Christopher T. Hill received his Bachelor's and Master's degrees from M.I.T. in 1972 and completed a Ph.D. in Elementary Particle Physics at Cal Tech in 1977. After two years at the University of Chicago, he joined the Fermilab Theory Group in 1979 and is now a Scientist II at the Laboratory. His work is focused primarily upon understanding the mechanism of electroweak symmetry breaking, i.e., "why are the weak forces weak?" which he views as the most important issue in particle physics today. He has emphasized with his colleagues the possible role of heavy fermions, such as the top quark, in the electroweak symmetry breaking dynamics. He has authored more than 100 papers and review articles in elementary particle physics and cosmology. He was elected a Fellow of the American Physical Society in 1989.
Introductory Comments: Symmetry
The principles of symmetry play a fundamental, yet relatively recent (20th century) role in physics. These are generally not taught in the high school or introductory college physics and mathematics courses. Should such ideas become incorporated into the introductory physics and mathematics curriculum?
I think the answer is yes. That which attracts the beginning student to the subject of physics are the modern, relevant, highly visible end product, e.g., semiconductors, the laser, nuclear and atomic processes, superconductors, superfluids, the formation of galaxies and black holes. These represent the culmination of the long arduous process of scientific research extending over many centuries. The serious student of physics will retrace this process through the study of classical mechanics and differential equations, leading to electromagnetic theory, relativity, quantum mechanics and statistical mechanics. This process takes some six to eight years of undergraduate and graduate physics courses. Only then, if the student chooses the very abstract field study, such as theoretical physics, will he or she begin to see the fundamental role of symmetry in the basic laws of physics. Indeed, even today many practicing physicists have no idea about the concept of, e.g., nonabelian gauge invarianance, which is the basic symmetry principle underlying all known forces in nature!
I certainly do not propose, or even consider it possible, that these concepts be taught in the detailed way in which the theoretical physicist must use them to beginning students. However, it is a tragedy that these fundamental ideas are accessible only to those who follow the long road to them. These are, after all, defining principles that govern everything in the universe.
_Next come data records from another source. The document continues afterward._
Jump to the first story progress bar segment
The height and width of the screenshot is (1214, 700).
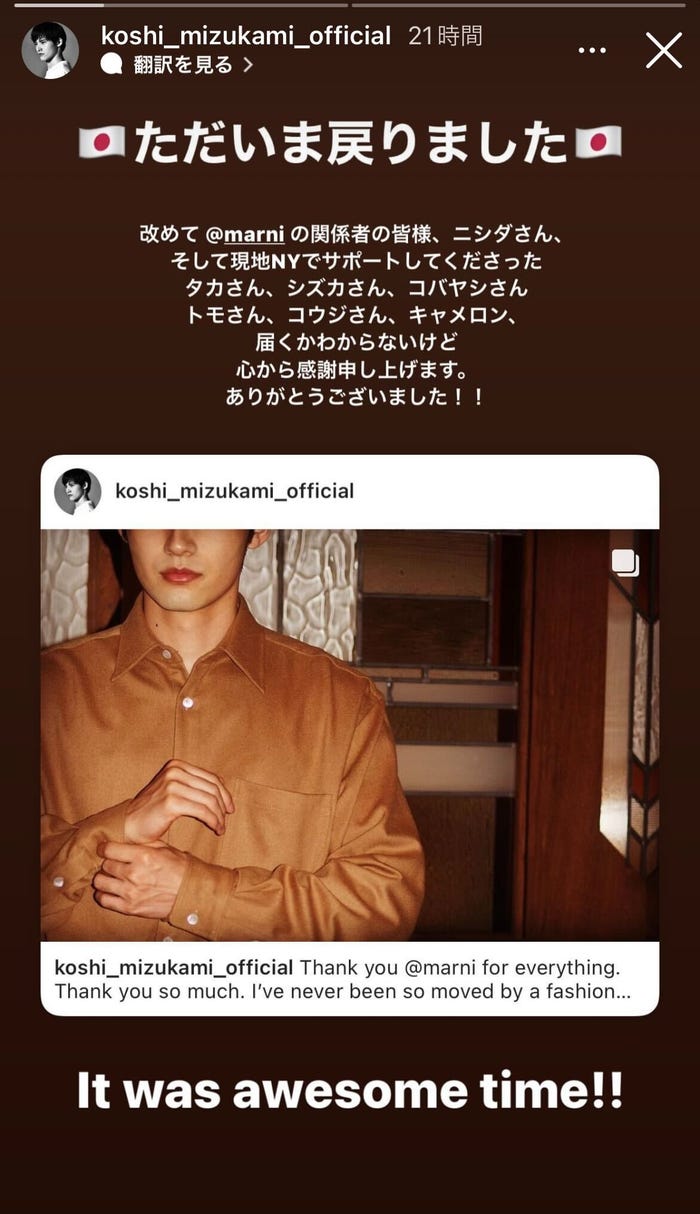pyautogui.click(x=175, y=4)
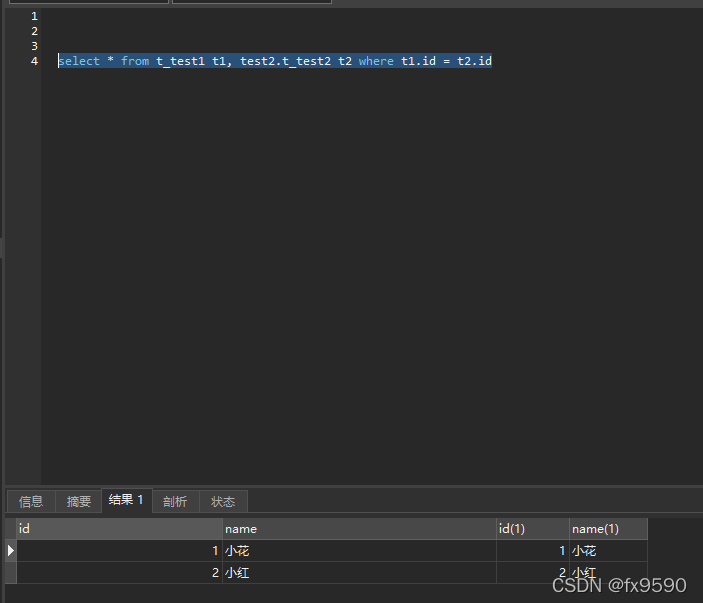Click the id(1) column header
The image size is (703, 603).
point(532,529)
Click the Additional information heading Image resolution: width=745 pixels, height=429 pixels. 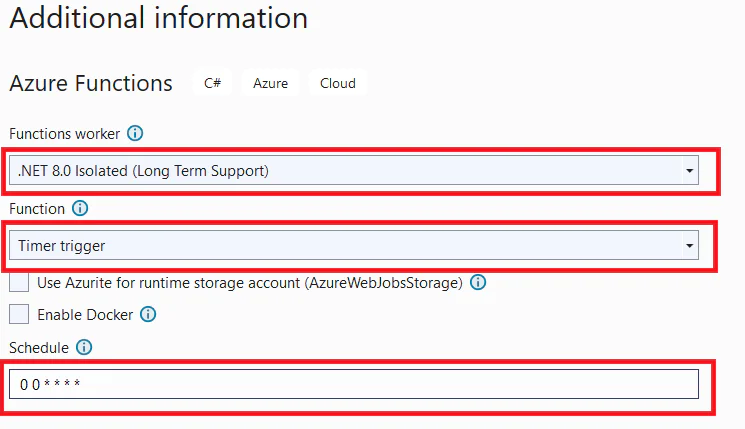pos(159,18)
Fortunately, it is possible to incorporate some of the underlying ideas of symmetry and its relationship to nature into beginning courses in physics and mathematics. An introduction to the mathematical ideas underlying symmetry, such as the discussion of the symmetry group of the equilateral triangle (S_3), can be taught at almost any level after a course in basic algebra and geometry. It enriches the latter and can be immediately applied to simple physics problems. When the elementary courses are spiced with these ideas, they begin to take on some of the dimensions of a humanities or fine arts study: Symmetry is one of the most beautiful mathematical concepts, and its expression in nature is perhaps the most stunning aspect of our physical world.
Given the declining interest and enrollment in the subject of physics, it is imperative that significant, new and fresh ideas be incorporated into the beginning programs. Symmetry is a vehicle for maintaining the student's interest in physics at the outset and connecting to the deeper aspects of our relationship and understanding of the physical world. The answer to the question "Why teach symmetry?" is simply an equation: Physics = Symmetry = Beauty.